Oppio afghano Bush vuole una «guerra» chimica

Gli Usa spingono su Karzai per avere via libera all’uso di diserbanti.

Londra: è un tragico errore

Roberto Rezzo


Un’offensiva diplomatica in grande stile è partita da Washington per convincere gli afghani a lasciar utilizzare i diserbanti contro le coltivazioni di papavero da oppio. L’amministrazione Bush - incurante del parere dei maggiori esperti internazionali - vuole lanciare una sorta di guerra chimica sul modello fallimentare già sperimentato con le piantagioni di coca in Colombia. Domenica scorsa è arrivata a Kabul una delegazione del dipartimento di Stato per illustrare i vantaggi dell’eradicazione con i glifosfati. Un’ipotesi osteggiata persino dai vertici del Pentagono e della Cia, nonostante ammettano che il problema del narcotraffico nella regione è ormai fuori controllo. Il problema è che gli erbicidi non sono selettivi e distruggono anche le coltivazioni alimentari che normalmente i contadini affiancano a quelle di papavero. Senza contare le ripercussioni politiche: un attacco contro l’unica fonte di sopravvivenza per gran parte della popolazione sarebbe il miglior regalo alla propaganda anti occupazione dei talebani. E da Londra il primo ministro Gordon Brown ha bollato l’iniziatica come «un tragico errore».

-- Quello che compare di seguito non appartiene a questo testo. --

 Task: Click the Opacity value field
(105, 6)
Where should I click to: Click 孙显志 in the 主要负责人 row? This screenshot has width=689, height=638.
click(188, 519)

Le stime delle Nazioni Unite indicano che durante l’occupazione americana l’Afghanistan è arrivato a produrre il 93% delle sostanze oppiacee a livello mondiale. Soltanto nell’ultimo anno la coltivazione di papavero è aumentata del 17% in termini di superficie e addirittura del 34% per quanto riguarda il raccolto, pari a un’estrazione di oppio grezzo di quasi 9mila tonnellate metriche. Questo significa che la produttività per ogni ettaro coltivato - grazie anche a un’eccezionale stagione delle piogge - ha sfondato la soglia dei 100 chili. È interessante notare che l’incremento della produzione marcia di pari passo sia nelle regioni del Nord che in quelle del Sud, controllate dai talebani. Un’abbondanza che ha fatto scendere le quotazioni del tariak, come viene chiamato l’oppio grezzo, tra gli 80 e i 90 dollari al chilo, contro gli oltre 100 dollari degli anni passati. Si tratta di una cifra comunque infinitamente superiore rispetto alle quotazioni di riso, grano e mais, ancora fortemente deprezzate a causa dell’imbattibile concorrenza delle forniture gratuite del World Food Programme che hanno invaso il mercato. Per i contadini l’oppio resta l’unica possibile fonte di sussistenza, e di fronte all’alternativa della morte per fame, sono pronti a difendere i campi anche con le armi.

Da almeno due anni gli americani hanno provato a convincere le autorità di Kabul a usare gli erbicidi per distruggere le coltivazioni. L’argomento è stato affrontato con il presidente Hamid Karzai da George W. Bush in persona; poi dal segretario di Stato Condoleezza Rice, dal consigliere per la Sicurezza nazionale Stephen Hadley e dallo zar del programma antidroga John Walters. Tanto impegno sembrava aver avuto successo quando lo scorso anno gli afghani parevano orientati ad accettare un programma sperimentale per l’utilizzo di erbicidi in un numero limitato di province. A rovinare i piani fu un vice ministro della Sanità, educato negli Stati Uniti, che nel corso di una riunione di governo sollevò profonde riserve sulla presunta innocuità dei glifosfati per la salute umana. E da allora Karzai della sperimentazione non ha più voluto sentir parlare. Inutile anche la teatrale proposta di William Wood, da aprile nuovo ambasciatore americano a Kabul dopo quattro anni in Colombia, che stoicamente si è offerto di farsi spruzzare addosso del diserbante per dimostrare che è meno tossico del sale da cucina, dell’aspirina e della vitamina A. La replica di Farooq Wardak, il ministro per i rapporti col Parlamento, è stata categorica: «Non importa quanto questo prodotto sia sicuro. I danni collaterali di un’operazione del genere sarebbero incalcolabili. Qui è in gioco la stabilità di tutto il governo».